Oh blather. There's no mystery at all to what Keynes meant: he was taking a swipe at the tendency of economists to think in terms of equilibrium about an economic system that is never at rest. The single sentence – which can seem mysterious if that's all you've ever read– sits in the middle of a paragraph in chapter three of Keynes 1923 book A Tract on Monetary Reform that makes its meaning bleedingly obvious:

"The long run is a misleading guide to current affairs. In the long run we are all dead. Economists set themselves too easy, too useless a task if in tempestuous seasons they can only tell us that when the storm is past the ocean is flat again."

Today the quote can be found by a simple Google search. With that, its meaning is obvious: Keynes was criticising the practice of the conventional economists of his day, of modelling the economy as if it is in continuous equilibrium, and as if 'exogenous storms' are the only explanation for its tempestuous behavior.

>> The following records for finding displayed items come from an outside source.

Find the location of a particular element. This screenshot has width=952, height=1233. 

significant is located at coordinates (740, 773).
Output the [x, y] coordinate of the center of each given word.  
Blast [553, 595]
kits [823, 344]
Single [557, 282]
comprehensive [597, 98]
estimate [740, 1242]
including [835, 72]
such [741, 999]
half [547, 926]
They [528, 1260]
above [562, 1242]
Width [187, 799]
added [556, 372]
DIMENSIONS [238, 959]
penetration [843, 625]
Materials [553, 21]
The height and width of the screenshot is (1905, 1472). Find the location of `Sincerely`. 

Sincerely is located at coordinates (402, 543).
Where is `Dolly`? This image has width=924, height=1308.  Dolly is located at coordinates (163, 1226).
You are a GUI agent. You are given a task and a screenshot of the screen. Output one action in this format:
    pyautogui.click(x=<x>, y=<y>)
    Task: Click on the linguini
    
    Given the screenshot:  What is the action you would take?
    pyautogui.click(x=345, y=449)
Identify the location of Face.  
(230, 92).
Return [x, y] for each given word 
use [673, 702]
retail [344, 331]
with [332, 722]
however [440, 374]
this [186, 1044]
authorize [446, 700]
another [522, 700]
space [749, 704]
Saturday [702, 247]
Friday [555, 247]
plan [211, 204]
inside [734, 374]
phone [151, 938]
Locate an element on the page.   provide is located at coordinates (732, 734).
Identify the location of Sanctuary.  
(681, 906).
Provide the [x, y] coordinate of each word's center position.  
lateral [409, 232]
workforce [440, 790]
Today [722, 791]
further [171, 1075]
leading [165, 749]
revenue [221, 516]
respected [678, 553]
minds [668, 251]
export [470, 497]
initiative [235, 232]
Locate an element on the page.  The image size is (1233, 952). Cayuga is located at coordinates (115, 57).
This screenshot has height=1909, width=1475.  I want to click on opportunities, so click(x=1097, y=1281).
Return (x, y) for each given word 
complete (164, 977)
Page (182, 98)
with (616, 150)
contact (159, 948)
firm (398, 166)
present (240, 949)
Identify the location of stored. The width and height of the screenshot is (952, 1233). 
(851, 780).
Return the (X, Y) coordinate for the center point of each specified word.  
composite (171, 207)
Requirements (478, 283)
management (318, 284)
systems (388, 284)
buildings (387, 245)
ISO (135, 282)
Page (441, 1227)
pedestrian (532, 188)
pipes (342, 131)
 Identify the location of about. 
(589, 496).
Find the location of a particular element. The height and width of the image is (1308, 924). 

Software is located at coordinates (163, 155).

Keynes's critique is even more valid now than it was 90 years ago when he first wrote those words. Today, the dominant school of economists still model the economy as if it has an innate tendency towards equilibrium – which is why they at perplexed when it behaves as it has since 2007/08 when the economic crisis began. "Why won't you go back to equilibrium, like a good economy?" they muse – if they muse at all.

Keynes had a right to be exasperated with this behaviour in his day, but there's a right to be truly outraged by it now. The excuses economists of Keynes' day had for pretending that the economy was in continuous equilibrium are long gone. Back then, it was generally too difficult to model a system out of equilibrium. These days, with modern computer software, it's a cinch: engineers, meteorologists, biologists and physicists do it all the time. Only economists prattle on about 'general equilibrium'. Modern science is 'general dynamics', and economics by comparison is not 'The Queen of the Social Sciences', as its dominant practitioners would like to believe, but a pathetic relic of a bygone age.

Keynes was prescient too in choosing the ocean as his analogy to what economics had to model and explain – and not a fabled 'in the long run' equilibrium, but the continuous cyclical behaviour of the here and now – because the behaviour of a fluid subject to a source of heat was the subject that gave rise to modern dynamics back in the mid-1960s.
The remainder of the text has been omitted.